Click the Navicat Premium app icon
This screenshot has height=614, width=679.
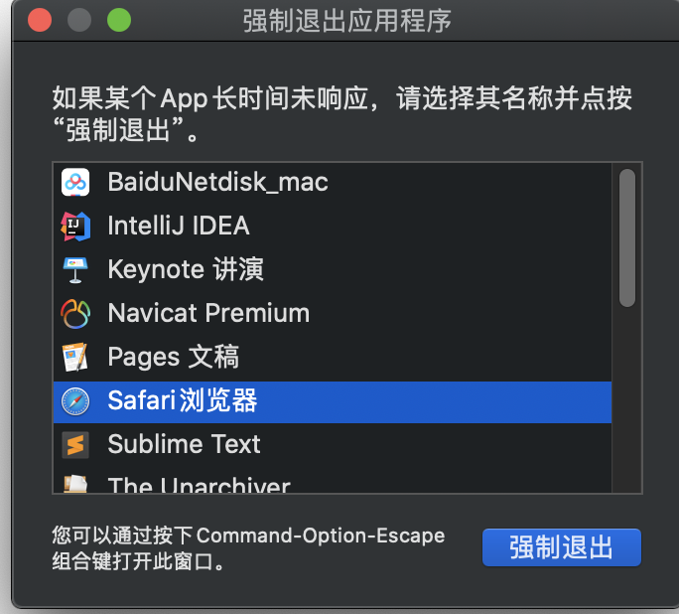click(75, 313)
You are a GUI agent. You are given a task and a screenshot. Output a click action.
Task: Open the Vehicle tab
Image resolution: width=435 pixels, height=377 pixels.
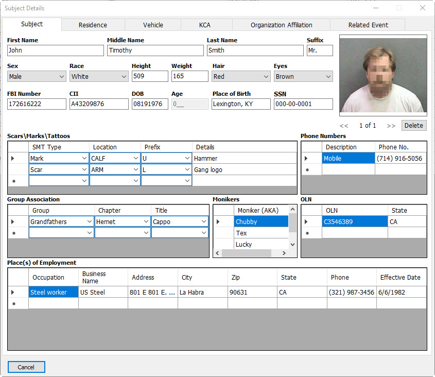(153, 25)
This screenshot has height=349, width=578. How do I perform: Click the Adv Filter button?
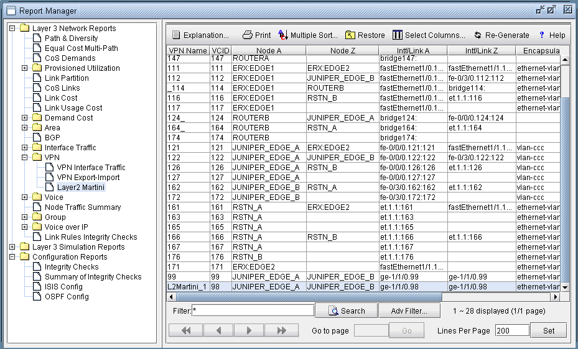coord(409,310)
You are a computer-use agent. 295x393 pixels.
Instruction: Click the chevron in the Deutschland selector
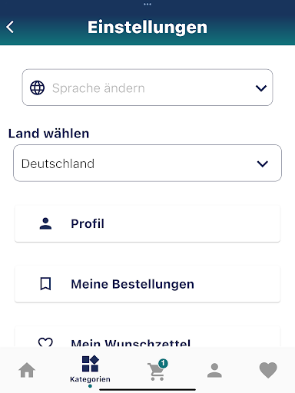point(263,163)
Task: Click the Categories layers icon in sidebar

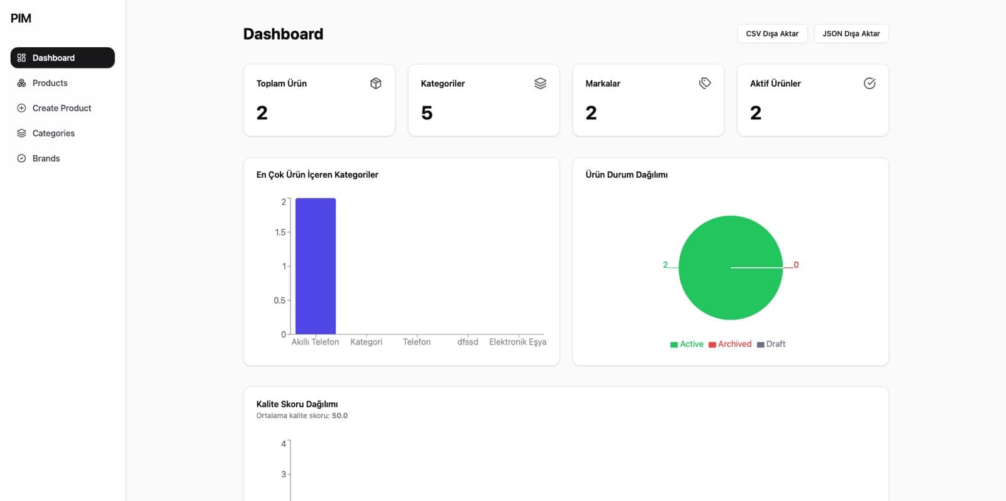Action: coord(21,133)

########################################

#### Task directions
For every line above that includes the string "agent", copy the line.

#### Your response
You are a GUI agent. You are given a task and a screenshot. Output a click action.
You are a computer-use agent. 295x393 pixels.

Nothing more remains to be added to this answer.